━━ Material provided ━━

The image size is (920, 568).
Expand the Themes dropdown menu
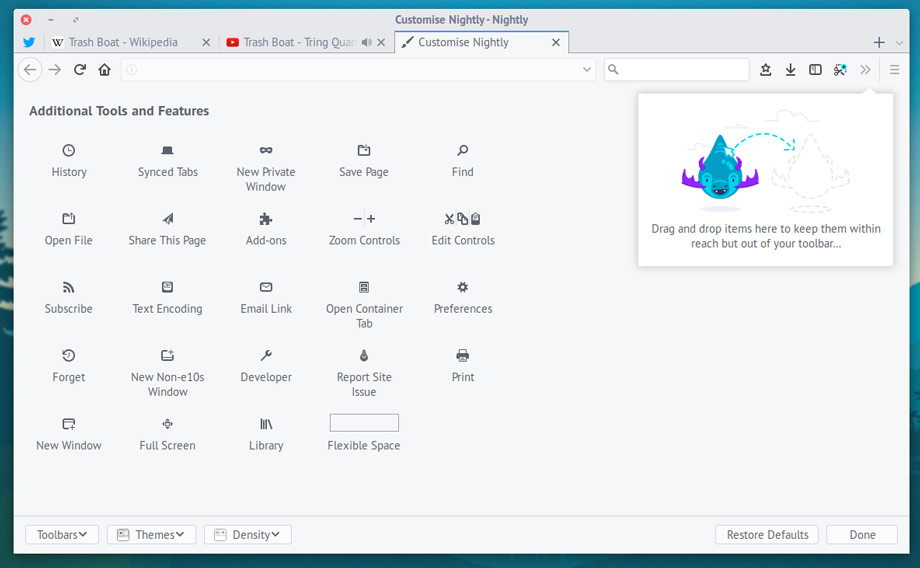pos(151,535)
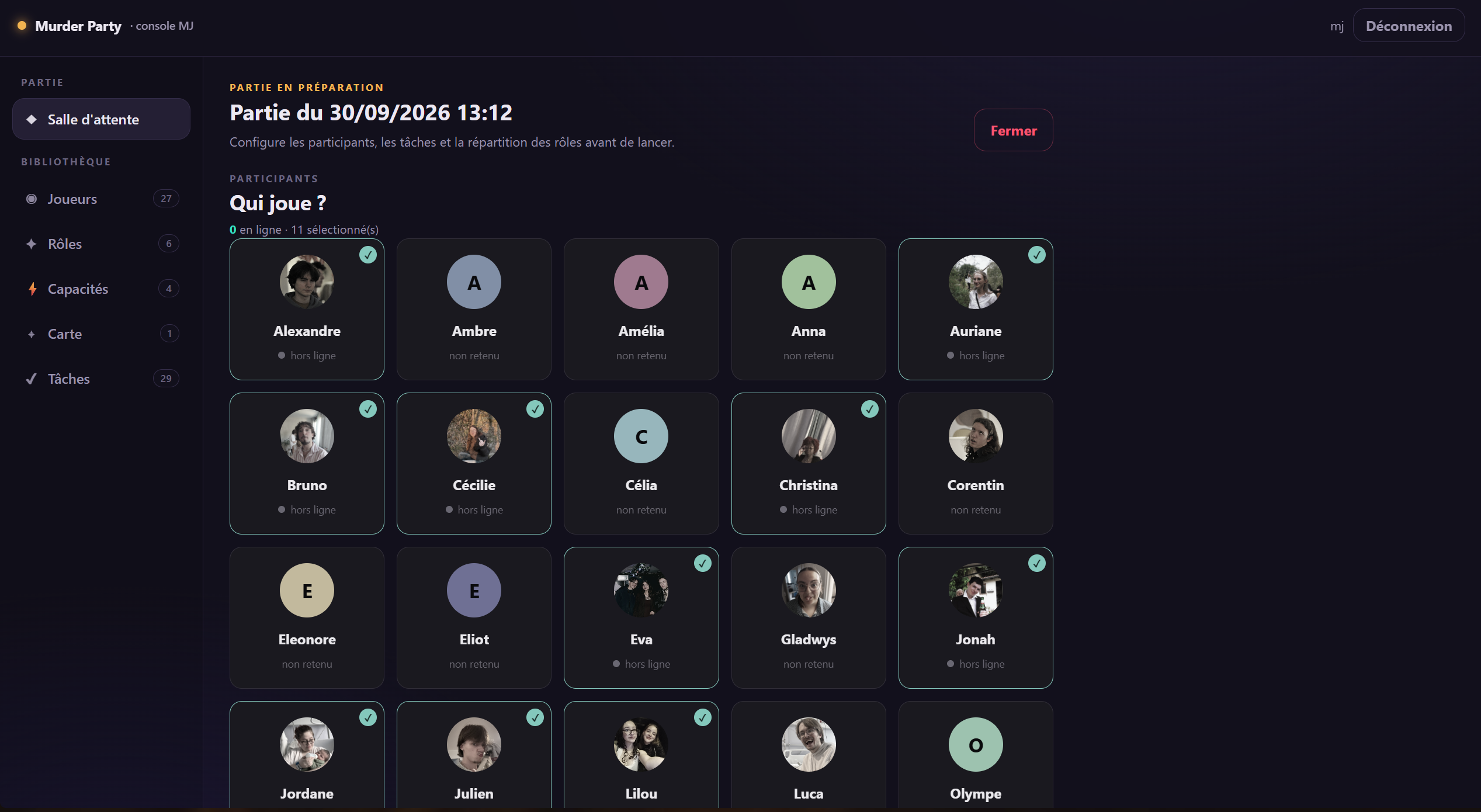Click the Fermer button
The image size is (1481, 812).
click(1014, 130)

━━━

Recast the whole listing above as a numbered list, one item per line, skipping blank lines and leaving out the pictures.

1. The image size is (920, 568).
2. Expand the Themes dropdown menu
3. pos(151,535)
4. Click the Fermer button
5. The image size is (1481, 812).
6. click(1014, 130)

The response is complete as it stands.